Wed 20 May 2026 | 03:56 PM
Yara Sameh

Andy Garcia‘s passion project "Diamond" sparked a nine-minute ovation in Cannes on Tuesday evening as the star set down at the festival in the company of co-stars Vicky Krieps and Rosemarie DeWitt.

Billed as a love letter to L.A. and a homage to the film noir of the past, the quirky whodunnit is written and directed by Garcia who also stars as the mysterious figure of Joe Diamond, an out-of-time private detective with an uncanny gift for solving cases that have stumped the LAPD.

Diamond is the fruit of a 20-year journey for Garcia who first hit on the idea for the film while helping his daughter Daniella on a homework assignment which involved writing a short story in the vein of "The Long Goodbye" by Raymond Chandler.

“As you might know this has been a 20-year journey and I couldn’t think of a more sacred place than to be here, a place where film noir was coined, and to share this very personal journey here with the Festival de Cannes,” Garcia told the enthusiastic audience in the Grand Salle Lumière.

“We all grew up with a dream, and I can tell you and share with young people out there who have dreams that there is no great obstacle that can’t be overcome. Follow your dream. Keep falling forward. As my father would say, never take a step backward, not even to gain momentum. I am blessed to be here with you all this evening. Thank you.”

The cast also features Brendan Fraser, Bill Murray, Dustin Hoffman, Demián Bichir, Danny Huston Richardson Jackson, Yul Vazquez, Robert Patrick, and Rachel Ticotin.

They did not travel to Cannes for the premiere, but Garcia thanked them in their absence as well as the cast members in the room.

“That is one’s greatest award when people you admire, you look up to, you’re inspired by, trust you, and want to play in your world for a little bit.
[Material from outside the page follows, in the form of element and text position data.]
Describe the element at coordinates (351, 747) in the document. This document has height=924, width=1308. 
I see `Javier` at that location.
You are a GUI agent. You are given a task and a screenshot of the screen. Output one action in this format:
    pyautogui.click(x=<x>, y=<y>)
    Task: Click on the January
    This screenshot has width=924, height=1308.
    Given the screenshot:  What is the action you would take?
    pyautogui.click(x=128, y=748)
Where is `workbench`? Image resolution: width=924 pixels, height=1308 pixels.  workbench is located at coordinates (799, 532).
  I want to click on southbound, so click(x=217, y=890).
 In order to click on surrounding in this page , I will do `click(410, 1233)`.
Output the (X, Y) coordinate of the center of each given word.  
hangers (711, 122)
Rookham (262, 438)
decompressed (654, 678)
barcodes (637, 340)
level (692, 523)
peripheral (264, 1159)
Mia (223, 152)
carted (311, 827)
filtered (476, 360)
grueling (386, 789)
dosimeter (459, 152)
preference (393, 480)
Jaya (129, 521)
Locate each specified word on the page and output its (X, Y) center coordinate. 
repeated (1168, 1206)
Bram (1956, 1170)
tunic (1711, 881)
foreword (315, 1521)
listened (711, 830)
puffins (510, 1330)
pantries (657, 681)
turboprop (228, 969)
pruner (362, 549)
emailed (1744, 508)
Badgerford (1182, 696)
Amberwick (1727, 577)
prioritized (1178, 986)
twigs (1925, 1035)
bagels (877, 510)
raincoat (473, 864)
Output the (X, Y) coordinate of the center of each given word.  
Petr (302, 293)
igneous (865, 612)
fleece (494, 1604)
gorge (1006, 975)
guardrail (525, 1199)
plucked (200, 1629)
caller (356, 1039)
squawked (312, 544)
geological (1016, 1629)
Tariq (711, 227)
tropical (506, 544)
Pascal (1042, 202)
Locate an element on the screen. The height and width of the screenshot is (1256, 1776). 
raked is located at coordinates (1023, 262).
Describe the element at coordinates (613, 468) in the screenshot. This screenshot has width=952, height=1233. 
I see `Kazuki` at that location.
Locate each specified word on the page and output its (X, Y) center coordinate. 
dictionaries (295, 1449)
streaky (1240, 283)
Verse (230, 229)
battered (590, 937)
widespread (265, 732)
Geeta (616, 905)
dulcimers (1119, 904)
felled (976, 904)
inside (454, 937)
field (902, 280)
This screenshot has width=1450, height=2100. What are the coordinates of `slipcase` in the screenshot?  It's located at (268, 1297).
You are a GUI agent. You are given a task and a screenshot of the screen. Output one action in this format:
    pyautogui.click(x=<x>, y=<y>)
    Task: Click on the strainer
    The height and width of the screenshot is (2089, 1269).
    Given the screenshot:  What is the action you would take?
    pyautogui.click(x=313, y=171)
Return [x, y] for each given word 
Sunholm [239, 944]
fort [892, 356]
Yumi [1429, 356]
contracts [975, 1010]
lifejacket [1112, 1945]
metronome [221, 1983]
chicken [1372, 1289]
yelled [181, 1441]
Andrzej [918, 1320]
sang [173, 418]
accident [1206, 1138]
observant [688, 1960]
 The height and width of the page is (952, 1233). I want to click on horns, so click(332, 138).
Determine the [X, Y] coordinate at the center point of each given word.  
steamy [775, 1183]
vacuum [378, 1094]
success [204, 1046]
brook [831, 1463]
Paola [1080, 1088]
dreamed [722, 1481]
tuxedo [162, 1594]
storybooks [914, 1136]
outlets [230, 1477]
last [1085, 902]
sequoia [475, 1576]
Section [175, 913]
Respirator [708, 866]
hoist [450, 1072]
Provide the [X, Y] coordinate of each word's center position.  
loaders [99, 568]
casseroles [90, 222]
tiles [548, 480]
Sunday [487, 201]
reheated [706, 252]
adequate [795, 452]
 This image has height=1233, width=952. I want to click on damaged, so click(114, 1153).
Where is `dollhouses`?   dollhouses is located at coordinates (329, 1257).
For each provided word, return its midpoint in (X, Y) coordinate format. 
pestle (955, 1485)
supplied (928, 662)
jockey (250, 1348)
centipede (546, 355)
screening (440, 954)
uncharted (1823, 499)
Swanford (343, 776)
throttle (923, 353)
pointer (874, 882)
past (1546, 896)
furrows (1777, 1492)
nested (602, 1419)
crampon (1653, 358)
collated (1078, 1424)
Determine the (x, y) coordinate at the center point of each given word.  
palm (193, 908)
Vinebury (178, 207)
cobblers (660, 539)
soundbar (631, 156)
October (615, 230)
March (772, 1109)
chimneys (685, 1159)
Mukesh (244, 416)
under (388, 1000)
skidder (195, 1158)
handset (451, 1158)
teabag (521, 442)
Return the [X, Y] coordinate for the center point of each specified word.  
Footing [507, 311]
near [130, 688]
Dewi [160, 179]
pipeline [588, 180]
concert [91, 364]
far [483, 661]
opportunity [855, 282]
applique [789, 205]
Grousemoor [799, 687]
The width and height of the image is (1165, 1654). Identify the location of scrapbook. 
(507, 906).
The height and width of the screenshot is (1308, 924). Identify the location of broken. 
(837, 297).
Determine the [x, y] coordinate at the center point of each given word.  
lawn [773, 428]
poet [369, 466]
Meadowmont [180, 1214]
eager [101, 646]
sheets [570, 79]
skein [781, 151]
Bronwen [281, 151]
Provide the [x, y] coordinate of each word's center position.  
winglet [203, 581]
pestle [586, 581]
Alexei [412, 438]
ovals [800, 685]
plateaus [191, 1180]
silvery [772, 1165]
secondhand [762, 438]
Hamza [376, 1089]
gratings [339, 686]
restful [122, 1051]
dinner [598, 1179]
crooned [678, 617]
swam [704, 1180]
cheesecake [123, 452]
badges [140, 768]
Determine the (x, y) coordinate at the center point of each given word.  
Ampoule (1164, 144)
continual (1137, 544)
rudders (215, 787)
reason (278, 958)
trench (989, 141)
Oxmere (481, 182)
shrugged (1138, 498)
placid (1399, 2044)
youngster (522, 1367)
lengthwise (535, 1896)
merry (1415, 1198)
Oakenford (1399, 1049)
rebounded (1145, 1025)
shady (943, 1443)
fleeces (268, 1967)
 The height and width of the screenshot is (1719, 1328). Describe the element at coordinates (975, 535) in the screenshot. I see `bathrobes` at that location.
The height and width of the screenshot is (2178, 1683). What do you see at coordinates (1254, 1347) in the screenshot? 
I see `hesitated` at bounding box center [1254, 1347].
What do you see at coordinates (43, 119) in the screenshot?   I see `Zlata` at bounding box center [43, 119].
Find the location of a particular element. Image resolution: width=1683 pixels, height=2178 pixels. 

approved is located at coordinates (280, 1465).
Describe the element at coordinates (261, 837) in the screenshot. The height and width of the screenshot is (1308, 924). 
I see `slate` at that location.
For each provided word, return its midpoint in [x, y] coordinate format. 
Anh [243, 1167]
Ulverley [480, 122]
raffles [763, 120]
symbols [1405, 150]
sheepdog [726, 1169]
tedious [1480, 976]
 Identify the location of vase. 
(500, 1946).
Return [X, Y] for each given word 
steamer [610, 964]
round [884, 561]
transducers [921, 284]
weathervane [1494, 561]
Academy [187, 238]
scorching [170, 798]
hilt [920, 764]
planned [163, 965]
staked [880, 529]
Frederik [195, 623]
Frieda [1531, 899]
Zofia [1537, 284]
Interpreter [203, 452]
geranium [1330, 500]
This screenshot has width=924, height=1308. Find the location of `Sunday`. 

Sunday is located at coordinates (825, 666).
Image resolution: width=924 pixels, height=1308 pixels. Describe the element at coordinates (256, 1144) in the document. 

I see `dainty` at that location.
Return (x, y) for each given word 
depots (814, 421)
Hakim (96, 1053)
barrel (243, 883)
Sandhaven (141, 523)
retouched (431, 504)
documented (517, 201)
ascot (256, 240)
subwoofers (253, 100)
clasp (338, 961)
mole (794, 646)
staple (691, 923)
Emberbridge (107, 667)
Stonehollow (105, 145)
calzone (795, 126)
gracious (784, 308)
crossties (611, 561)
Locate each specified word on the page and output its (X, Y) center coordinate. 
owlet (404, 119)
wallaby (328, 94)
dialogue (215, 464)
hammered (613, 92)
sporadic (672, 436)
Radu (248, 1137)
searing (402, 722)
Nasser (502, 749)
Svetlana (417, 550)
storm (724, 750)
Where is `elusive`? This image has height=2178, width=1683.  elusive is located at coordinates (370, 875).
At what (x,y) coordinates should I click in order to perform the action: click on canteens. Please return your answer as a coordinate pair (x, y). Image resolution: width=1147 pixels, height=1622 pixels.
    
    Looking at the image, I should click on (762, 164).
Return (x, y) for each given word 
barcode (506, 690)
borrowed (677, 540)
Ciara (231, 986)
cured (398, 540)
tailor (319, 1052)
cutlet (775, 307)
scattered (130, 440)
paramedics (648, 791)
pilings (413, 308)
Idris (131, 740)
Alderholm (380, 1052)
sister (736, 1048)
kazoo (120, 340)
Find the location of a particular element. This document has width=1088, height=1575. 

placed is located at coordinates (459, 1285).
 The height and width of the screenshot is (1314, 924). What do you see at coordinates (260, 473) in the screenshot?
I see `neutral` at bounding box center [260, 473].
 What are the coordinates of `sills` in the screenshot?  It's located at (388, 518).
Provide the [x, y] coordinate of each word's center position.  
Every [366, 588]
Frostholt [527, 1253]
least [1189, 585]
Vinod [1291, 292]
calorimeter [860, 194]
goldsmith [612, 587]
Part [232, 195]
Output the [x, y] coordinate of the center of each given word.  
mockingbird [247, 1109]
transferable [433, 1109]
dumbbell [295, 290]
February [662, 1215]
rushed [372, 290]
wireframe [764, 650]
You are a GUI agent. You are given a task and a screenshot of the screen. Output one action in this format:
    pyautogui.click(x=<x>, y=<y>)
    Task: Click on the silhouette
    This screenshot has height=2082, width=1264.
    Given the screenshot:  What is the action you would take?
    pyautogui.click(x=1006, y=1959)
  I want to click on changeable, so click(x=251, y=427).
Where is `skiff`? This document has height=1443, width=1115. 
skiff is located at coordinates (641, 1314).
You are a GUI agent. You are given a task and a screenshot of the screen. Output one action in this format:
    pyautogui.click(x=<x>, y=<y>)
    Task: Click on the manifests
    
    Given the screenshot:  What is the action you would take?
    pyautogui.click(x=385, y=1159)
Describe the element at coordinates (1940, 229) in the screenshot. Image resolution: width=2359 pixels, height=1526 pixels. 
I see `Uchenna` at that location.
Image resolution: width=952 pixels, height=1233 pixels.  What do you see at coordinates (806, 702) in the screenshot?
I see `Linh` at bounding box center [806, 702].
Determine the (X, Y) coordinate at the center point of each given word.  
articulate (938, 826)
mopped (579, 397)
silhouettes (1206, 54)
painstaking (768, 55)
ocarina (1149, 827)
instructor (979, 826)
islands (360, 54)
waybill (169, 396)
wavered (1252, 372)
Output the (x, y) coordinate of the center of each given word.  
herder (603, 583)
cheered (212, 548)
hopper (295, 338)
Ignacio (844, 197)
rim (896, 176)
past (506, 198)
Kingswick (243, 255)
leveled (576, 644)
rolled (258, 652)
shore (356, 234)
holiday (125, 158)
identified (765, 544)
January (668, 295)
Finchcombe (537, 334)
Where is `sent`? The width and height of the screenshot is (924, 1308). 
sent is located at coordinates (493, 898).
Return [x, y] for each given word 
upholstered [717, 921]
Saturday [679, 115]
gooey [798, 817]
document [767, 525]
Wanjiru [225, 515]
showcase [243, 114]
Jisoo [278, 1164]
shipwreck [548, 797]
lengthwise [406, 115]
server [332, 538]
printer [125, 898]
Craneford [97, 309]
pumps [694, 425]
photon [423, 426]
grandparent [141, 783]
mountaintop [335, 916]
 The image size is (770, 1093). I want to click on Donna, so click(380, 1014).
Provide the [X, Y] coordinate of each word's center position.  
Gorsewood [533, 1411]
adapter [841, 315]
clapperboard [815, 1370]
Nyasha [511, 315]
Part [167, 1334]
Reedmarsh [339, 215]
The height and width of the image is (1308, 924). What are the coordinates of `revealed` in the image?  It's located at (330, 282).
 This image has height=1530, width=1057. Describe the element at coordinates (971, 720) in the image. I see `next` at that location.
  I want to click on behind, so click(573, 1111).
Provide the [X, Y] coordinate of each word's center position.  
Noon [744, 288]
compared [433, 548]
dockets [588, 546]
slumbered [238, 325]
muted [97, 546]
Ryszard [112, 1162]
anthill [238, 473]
Without their support, without their inspiration, this would not be the film that it is,” he said.

Diamond is the third feature directorial project for Garcia after the 1993 documentary "Cachao… Como Su Ritmo No Hay Dos," and 2005’s "The Lost City".

He was last in Cannes with "Ocean’s Thirteen" in 2007 and before that "Things to Do In Denver When You’re Dead," which played in Un Certain Regard in 1995.

"Diamond" is among a dozen films playing in the Out of Competition strand this year alongside pictures such as Quentin Dupieux’s "Full Phil," with Woody Harrelson and Kristen Stewart and Nicolas Winding Refn’s "Her Private Hell".